Single by Heart

from the album Dreamboat Annie
- B-side: "Sing Child"
- Released: November 1976 (US)
- Recorded: August 1975
- Genre: Soft rock, folk rock
- Length: 2:59 (Single version)
- Label: Mushroom Records
- Songwriter(s): Ann Wilson Nancy Wilson
- Producer(s): Mike Flicker

Heart singles chronology
| "Crazy on You" (1976) | "Dreamboat Annie" (1976) | "Barracuda" (1977) |

= Dreamboat Annie (song) =

"Dreamboat Annie" is a song written and recorded by the rock band Heart.
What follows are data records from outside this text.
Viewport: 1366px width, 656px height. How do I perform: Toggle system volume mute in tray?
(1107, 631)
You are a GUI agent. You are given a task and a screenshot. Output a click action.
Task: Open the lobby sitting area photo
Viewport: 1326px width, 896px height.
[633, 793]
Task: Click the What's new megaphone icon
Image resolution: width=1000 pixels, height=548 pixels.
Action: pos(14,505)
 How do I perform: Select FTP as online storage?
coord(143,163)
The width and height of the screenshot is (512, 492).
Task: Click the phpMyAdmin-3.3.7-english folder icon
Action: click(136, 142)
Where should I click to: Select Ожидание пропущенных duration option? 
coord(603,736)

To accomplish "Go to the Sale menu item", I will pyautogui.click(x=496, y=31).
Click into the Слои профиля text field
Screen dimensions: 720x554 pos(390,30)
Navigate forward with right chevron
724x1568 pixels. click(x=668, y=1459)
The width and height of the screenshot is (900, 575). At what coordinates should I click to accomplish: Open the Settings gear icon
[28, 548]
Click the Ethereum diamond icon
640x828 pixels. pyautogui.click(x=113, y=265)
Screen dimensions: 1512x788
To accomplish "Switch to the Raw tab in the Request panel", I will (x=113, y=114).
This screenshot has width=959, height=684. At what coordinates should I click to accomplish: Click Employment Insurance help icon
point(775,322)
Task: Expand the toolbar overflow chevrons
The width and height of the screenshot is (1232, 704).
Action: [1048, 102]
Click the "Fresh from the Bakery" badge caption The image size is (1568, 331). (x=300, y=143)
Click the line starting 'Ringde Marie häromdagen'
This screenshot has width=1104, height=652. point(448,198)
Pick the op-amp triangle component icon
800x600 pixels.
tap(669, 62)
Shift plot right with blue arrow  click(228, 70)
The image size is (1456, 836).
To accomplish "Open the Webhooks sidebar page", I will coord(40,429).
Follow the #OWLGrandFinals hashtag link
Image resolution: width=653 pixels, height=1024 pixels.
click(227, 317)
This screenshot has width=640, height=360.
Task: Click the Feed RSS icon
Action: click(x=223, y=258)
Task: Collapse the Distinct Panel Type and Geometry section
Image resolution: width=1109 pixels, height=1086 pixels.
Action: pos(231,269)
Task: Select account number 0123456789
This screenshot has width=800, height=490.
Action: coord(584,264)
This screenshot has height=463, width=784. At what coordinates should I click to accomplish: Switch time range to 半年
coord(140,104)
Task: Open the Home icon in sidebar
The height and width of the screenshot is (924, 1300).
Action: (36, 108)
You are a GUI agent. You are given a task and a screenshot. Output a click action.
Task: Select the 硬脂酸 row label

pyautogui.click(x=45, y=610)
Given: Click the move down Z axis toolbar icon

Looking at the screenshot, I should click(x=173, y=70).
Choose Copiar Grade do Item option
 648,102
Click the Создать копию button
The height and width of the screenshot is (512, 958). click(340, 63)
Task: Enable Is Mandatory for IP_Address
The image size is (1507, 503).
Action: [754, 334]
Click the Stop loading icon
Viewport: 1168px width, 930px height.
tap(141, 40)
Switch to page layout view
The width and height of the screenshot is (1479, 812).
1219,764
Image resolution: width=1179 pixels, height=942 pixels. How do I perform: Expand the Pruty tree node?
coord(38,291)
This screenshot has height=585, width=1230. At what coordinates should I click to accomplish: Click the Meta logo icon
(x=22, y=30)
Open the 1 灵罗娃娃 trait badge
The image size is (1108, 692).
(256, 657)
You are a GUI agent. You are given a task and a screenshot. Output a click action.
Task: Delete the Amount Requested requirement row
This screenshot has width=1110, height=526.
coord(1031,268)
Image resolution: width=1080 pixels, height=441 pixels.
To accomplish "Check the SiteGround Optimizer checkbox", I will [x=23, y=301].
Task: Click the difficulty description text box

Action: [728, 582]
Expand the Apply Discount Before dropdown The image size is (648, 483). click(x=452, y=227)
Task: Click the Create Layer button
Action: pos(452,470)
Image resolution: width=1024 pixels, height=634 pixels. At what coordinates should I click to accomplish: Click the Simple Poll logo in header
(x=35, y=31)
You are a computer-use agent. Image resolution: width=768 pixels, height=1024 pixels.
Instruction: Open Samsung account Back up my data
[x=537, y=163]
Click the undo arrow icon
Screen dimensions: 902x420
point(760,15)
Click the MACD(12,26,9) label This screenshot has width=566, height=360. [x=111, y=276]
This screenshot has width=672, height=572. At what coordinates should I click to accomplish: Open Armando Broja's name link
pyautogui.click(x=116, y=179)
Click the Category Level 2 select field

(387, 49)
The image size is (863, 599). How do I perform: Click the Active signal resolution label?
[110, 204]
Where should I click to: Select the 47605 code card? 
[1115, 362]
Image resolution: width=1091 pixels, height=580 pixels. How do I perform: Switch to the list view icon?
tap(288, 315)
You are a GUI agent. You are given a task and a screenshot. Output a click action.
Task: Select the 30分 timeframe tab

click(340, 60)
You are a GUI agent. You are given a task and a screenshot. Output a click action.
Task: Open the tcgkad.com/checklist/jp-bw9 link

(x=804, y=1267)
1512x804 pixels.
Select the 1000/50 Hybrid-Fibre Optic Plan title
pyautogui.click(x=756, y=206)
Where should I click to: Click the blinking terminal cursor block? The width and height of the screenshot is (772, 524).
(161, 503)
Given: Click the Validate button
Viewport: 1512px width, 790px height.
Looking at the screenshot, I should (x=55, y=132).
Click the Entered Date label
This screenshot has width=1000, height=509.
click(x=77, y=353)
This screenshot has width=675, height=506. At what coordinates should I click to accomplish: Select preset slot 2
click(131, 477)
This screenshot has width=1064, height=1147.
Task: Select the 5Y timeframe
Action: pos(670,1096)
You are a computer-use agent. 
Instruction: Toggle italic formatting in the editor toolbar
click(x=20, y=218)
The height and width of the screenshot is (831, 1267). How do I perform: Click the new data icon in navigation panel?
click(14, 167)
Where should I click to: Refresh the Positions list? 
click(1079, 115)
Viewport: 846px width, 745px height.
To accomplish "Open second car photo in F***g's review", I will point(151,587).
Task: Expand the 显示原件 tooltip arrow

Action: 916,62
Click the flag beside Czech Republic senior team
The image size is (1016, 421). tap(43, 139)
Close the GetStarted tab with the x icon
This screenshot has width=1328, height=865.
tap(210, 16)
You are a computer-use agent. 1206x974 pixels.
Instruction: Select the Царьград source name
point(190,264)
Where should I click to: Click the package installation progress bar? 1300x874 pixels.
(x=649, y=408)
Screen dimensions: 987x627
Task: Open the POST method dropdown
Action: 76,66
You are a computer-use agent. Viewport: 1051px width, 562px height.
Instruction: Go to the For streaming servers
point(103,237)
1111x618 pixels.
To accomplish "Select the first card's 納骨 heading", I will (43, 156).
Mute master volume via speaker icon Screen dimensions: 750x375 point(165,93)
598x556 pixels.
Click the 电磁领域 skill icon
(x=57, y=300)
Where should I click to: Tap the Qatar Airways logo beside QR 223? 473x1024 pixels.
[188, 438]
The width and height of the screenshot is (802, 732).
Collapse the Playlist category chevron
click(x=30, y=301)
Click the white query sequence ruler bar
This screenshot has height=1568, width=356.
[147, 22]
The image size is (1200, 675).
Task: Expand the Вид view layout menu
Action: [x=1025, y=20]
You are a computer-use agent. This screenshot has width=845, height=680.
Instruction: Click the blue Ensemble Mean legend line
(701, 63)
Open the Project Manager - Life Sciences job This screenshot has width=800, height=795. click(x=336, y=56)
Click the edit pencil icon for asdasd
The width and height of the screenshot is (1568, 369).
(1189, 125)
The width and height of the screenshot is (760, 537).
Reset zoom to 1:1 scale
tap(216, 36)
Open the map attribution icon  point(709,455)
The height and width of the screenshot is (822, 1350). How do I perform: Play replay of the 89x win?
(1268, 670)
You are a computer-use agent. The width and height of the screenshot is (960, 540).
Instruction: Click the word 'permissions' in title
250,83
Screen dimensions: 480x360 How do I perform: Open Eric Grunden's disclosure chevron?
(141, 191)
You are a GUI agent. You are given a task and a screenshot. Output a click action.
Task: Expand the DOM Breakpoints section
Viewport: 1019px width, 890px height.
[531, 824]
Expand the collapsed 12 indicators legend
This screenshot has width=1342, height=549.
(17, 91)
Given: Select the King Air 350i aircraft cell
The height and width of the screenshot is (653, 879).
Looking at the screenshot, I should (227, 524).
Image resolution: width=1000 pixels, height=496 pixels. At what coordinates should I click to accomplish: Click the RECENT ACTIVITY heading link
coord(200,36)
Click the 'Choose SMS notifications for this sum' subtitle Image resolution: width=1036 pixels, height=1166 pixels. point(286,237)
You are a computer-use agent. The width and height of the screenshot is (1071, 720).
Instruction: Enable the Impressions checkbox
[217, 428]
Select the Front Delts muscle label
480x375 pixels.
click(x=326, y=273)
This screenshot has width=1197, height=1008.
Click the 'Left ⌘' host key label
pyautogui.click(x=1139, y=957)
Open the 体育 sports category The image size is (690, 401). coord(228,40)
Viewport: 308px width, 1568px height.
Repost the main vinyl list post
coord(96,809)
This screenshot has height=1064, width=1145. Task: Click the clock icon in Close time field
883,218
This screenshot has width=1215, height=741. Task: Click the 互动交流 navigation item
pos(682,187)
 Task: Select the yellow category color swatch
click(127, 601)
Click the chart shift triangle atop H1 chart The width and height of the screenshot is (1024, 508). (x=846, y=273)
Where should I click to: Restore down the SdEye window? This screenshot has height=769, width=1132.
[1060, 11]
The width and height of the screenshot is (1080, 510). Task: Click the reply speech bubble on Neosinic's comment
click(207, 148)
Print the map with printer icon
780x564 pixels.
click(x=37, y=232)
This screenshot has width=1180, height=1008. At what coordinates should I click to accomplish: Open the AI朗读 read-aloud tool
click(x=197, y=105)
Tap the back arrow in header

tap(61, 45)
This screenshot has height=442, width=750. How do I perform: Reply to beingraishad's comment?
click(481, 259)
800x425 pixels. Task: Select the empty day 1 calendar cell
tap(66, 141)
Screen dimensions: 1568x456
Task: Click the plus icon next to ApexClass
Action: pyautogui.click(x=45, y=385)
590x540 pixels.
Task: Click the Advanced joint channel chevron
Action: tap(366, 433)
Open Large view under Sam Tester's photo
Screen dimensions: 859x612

It is the title track from their debut album Dreamboat Annie and was released as its third single in 1976. The song had originally appeared as the B-side to Heart's debut single "Crazy on You" earlier that year.

"Dreamboat Annie" became Heart's third U.S. chart entry, peaking at number forty-two on the Billboard Hot 100. Being markedly softer in sound than the other singles Heart had released previously, the song was also Heart's first entry onto the U.S. Adult Contemporary singles chart, where it reached number seventeen (Heart's highest-charting AC hit until "These Dreams" in 1986).

==Versions==
There are three different versions of the song "Dreamboat Annie" on the Dreamboat Annie album:
Track 2 - "Dreamboat Annie (Fantasy Child)" - 1:10
Track 5 - "Dreamboat Annie" - 2:02
Track 10 - "Dreamboat Annie (Reprise)" - 3:50
The version released on the single, a variation of Track 5, was listed on the 45 as 2:59. Assumed to increase the single's playtime to a more standard 3 minutes, the intro to its A-side "Crazy On You" was grafted onto the beginning of the song. The single version has yet to be released on any Heart album.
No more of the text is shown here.